Full of tenderness and rigor, an intelligent rereading of the classics and with a successful montage that allows the almost 150 pieces that make up the exhibition to shine, A retrospective by Alfredo Alcain (Madrid, 1936), at Alcalá 31 is, without a doubt, one of the best proposals of the season.
Not only does he reinterpret the still life or the landscape in an impressionist, cubist, pop, geometric or minimal key, but he declines them from his own way of doing things, which he refines until they become natural geometries, without imposing anything.
Alcain arrives at abstract art by himself, as a natural evolution of his writing that he reinterprets again and again – hence his tributes to Giorgio Morandi on the first floor of the room. His insistence for decades dilutes the pictorial motif until it becomes networks or patterns on the canvas.
This exhibition arrives late, but on time. The discreet career of this traditional painter – despite having received the National Prize for Plastic Arts (2003) and the Tomás Francisco Prieto Prize (2010) – has contributed to him unfairly going unnoticed.
His wonderful use of color – radiant –, his irony hidden among the domestic and his approach to the history of Spain from a biographical point of view have forged an unequivocal style. This is how they illustrate it Exploded self-portrait1975-2016, or the iconic Self-portrait in the course of time2014, in which he compartmentalizes objects and photographs of himself, painting his date of birth as if it were the date of his death (D. Alfredo Alcain Partearroyo died in Madrid on August 24, 1936. RIP ).
Alfredo Alcain, ‘The yellow hairdresser’, 1967. Photo: maría meseguer / Alfredo Alcain, VEGAP, Madrid 2025
As the famous critic Simón Marchán Fiz brilliantly described it in 1966, Alcain is “a residual realities detective“, also a magician of small things. His paintings of old businesses – hairdressers, dairy shops or haberdasheries – transport us to that Spain of the neighborhood store, where the shop windows amateurs They reflected a simple order, of socks and panties, of balance and corner, through which the artist walks like a stroller (Blue showcase of jerseys and socks1974).
Also in the fascinating piece The wool showcase1968, where the color and geometry of the order of, precisely that, a wool showcase, becomes an exquisite display of geometry and lyricism.
In his painting, a wool showcase becomes an exquisite display of geometry and lyricism.
At 89 years old, Alcain enters Alcalá 31 with irrefutable solvency. The curator, Mariano Navarro, with the editing by Andrés Mengs, makes a wonderful selection of pieces breathe that opens with to the painting1977, a piece that synthesizes the tension between figuration and abstraction.

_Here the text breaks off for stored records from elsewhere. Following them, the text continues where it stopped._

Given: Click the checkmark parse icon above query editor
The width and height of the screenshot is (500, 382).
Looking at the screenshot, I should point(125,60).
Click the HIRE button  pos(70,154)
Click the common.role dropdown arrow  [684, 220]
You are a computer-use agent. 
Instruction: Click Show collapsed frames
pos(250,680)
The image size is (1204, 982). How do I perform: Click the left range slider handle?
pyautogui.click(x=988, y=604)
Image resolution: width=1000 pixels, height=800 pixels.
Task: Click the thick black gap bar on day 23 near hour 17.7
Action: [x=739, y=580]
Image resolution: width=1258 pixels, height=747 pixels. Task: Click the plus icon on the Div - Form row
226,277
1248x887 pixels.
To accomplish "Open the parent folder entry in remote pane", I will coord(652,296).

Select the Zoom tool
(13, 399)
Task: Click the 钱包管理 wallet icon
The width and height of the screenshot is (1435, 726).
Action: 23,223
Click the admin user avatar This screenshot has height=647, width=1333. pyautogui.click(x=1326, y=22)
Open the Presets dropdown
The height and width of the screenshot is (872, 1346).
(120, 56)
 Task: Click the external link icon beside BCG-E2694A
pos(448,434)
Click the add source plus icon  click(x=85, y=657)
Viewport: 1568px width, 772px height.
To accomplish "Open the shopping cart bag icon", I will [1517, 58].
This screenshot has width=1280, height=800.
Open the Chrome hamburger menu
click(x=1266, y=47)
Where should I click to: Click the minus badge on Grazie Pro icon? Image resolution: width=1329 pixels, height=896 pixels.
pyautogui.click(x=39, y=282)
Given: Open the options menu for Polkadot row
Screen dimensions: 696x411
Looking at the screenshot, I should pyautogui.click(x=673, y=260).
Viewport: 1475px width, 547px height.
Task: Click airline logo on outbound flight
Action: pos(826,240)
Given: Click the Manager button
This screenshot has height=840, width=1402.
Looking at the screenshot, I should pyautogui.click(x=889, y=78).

From this first canvas a story is put together whose center of curatorial gravity is in the series Cézanne petit point (1979-1983), located at the beginning of the route. The anecdote of this group is significant: Alcain did not copy a Cézanne, but a canvas of petit point purchased at the Pontejos haberdashery that reproduced a still life by the master (Fruit bowl, tablecloth, cup, apples1879-1880).
He turns a domestic version of Cézanne into painting. In that translation emerges a key of reading for all his work: high culture filtered by the economy of the common. It is not a slavish homage to the canon, but a re-education of modernism from the door of the haberdashery.
With pop, the painter confesses, he has an uncomfortable relationship. Although it shares flat colors, strong spellings, chronology and domestic themes, it says not to communicate with the eroticism of consumption and the celebration of capitalism, which in post-war Spain was, in fact, alien. Hence his work had been baptized as a melancholic pop or castizoan antipop, if you’ll pardon the pun.
Alfredo Alcain, ‘Colored sticks on gold’, 2018. Photo: maría meseguer / Alfredo Alcain, VEGAP, Madrid 2025
The exhibition maintains the rhythm through its division into subspaces, inserting in some areas his sculptural works such as his famous Butanitos2019, anthropomorphic assemblages with butane gas cylinder keys as heads that reveal an Alcain that does not fear the three-dimensional, but rather it turns industrial waste into figures with great humor and economy of means.
On the first floor there are self-portraits – like that school photo from 1944 translated onto canvas and edged with the Spanish flag – and the vetoes policy of his still lifes (republican still life2009, lithograph) or the gentle criticism of devotional imagery (The ABC is out!1975), where the nod to religious covers is refracted in graphite and acrylic.
Alfredo Alcain, ‘butanitos’,
Also highlights the collage in Saint Anthony, from heaven comes down to Padua to see Giotto’s paintings (As a tribute to Giotto di Bondone) (1965), with cut-outs – Christs, angels, holy families, demons – embedded in an urban geography in unlikely ways.
From Cézanne to Giacometti, Morandi, Vermeer and Klee, Alcain converses with the history of painting from a radically personal voice. Don’t miss it.